Floating point division resulting in a value exceeding 1 but should be equal to 1...maybe!

152 Views Asked by At

I am computing the apparent magnitude of comets and minor planets using data from the Minor Planet Center. The formula I use has a division and that result is passed to the arccosine function (in Python).

Occasionally the result of the division is slightly greater than 1, for example

6.272370848320445 / 6.2723697617591405 = 1.0000001732297912

I assume the result is not actually greater than 1; rather the result is an artefact of floating point arithmetic, particularly given the number of zeros after the decimal point.

If my assumption is correct, I want to catch this sort of situation and treat the result as if the division yielded exactly 1 (and so can safely be passed to arccosine).

If I make an arbitrary choice of say five decimal points and truncate the division result, then if the result is 1 I'm good, otherwise, drop the result.

I'm not sure if what I'm proposing is correct mathematically, so looking for guidance please. I have assumed this issue arises due to floating point arithmetic, but if that assumption is wrong, then I'm not sure what else I can do. It is possible the source data from the Minor Planet Center contains spurious data which is causing the actual error (and thus I shouldn't be trying to work around it but just let it fail).

The formula can be found here (using the H,G model).

3

There are 3 best solutions below

1
On BEST ANSWER

I have experienced exactly the same situation with round-off (in calculation of finite rotations in C#). You theoretically know that the division equals maximally to 1 ergo you can implement it as follows:

$\max(-1.0, \min(1.0, x/y))~$ instead of $~x/y$

and your code will be safe.

2
On

In your example the numerator is slightly larger than the denominator (look at the fifth decimal place) so that quotient should be greater than $1$.

Pasting the division into the google search bar gives $1.00000017323$.

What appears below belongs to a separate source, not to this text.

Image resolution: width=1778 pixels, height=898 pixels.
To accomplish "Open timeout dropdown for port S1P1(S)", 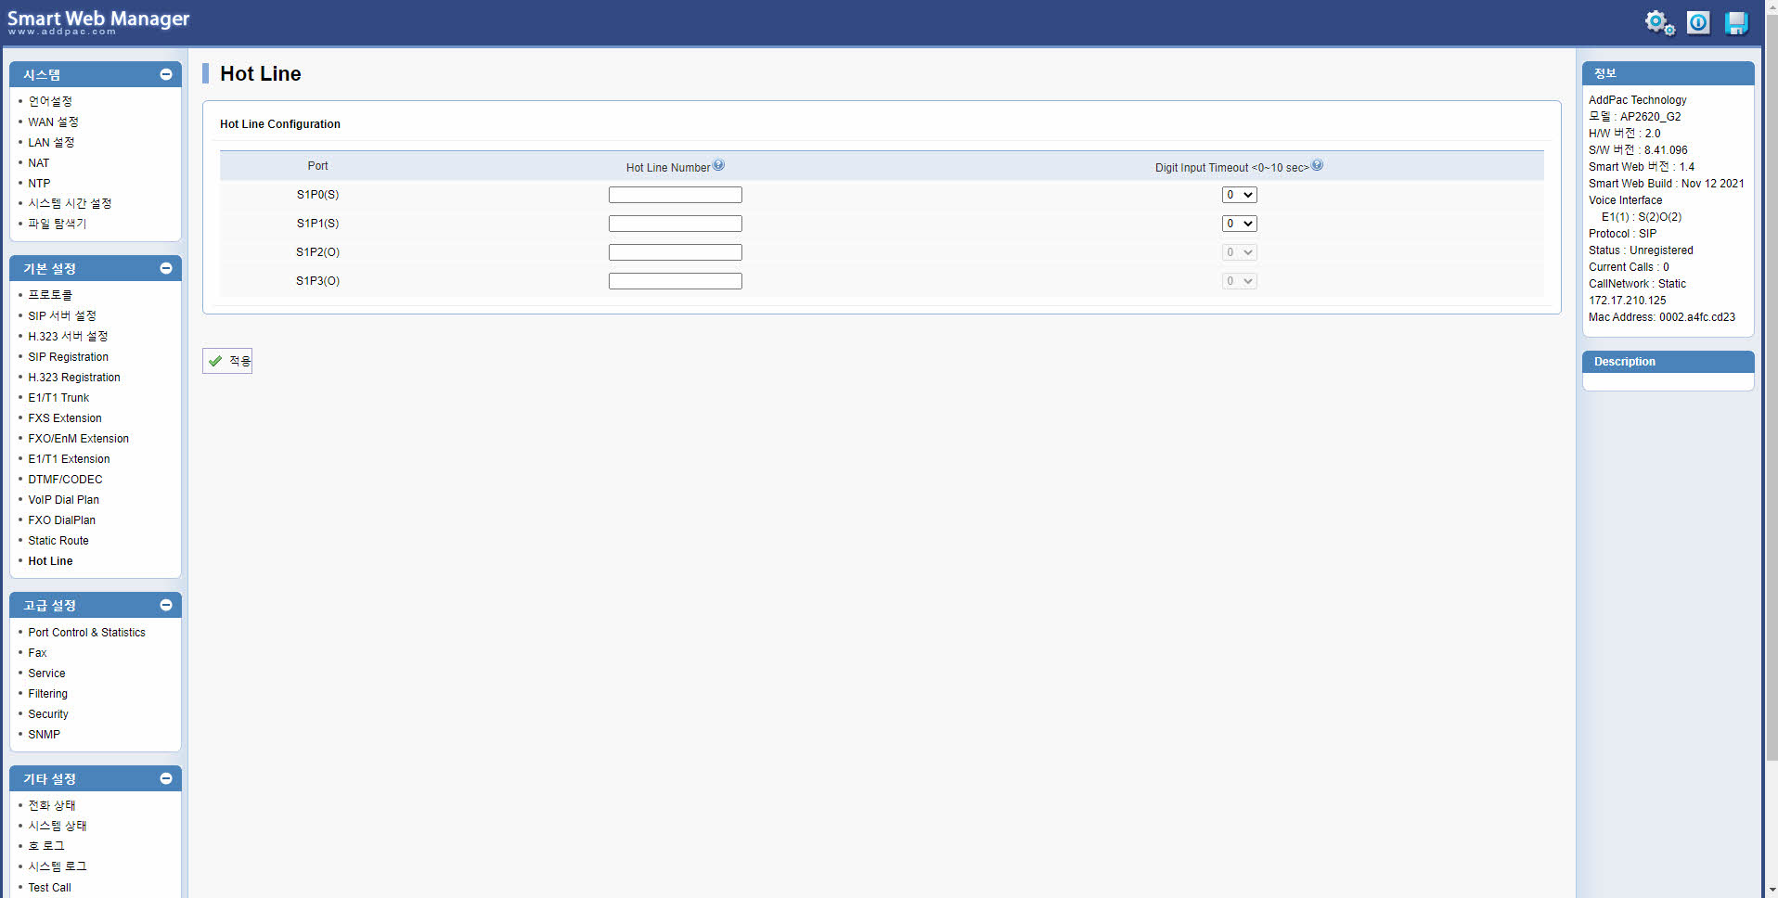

Your program is calculating the quotient correctly. If it should be no larger than $1$ the problem is upstream where the data comes from.

0
On

I looked at the link you mention in your question and I don't have time to study all of the details. However, the expression

beta = acos((rp*rp + rho*rho - rsn*rsn)/(2*rp*rho));

seems like an instance of Law of cosines. This can be rewritten as

beta = acos(1 -(rsn+rho-rp)(rsn-rho+rp)/(2*rp*rho));

The problem in computing this is that rsn+rho-rp or rsn-rho+rp loses precision if rsn and |rho-rp| are of comparable value and may become negative. This happens when the triangle is close to degenerate where one of the angles becomes very close to zero. In these cases you can use the haversine idea and use the formula

beta = 2*asin(sqrt(max(0,(rsn+rho-rp)(rsn-rho+rp)/(4*rp*rho)));

or the approximation when the angle is close to zero

beta = sqrt(max(0,(rsn+rho-rp)(rsn-rho+rp)/(rp*rho)));

where the max(0,.) ensures that we don't attempt to take the square root of a negative number.

Note that the acos(x) formula is great when $x$ is close to zero, but the asin(x) formula is better when $x$ is close to one in absolute value.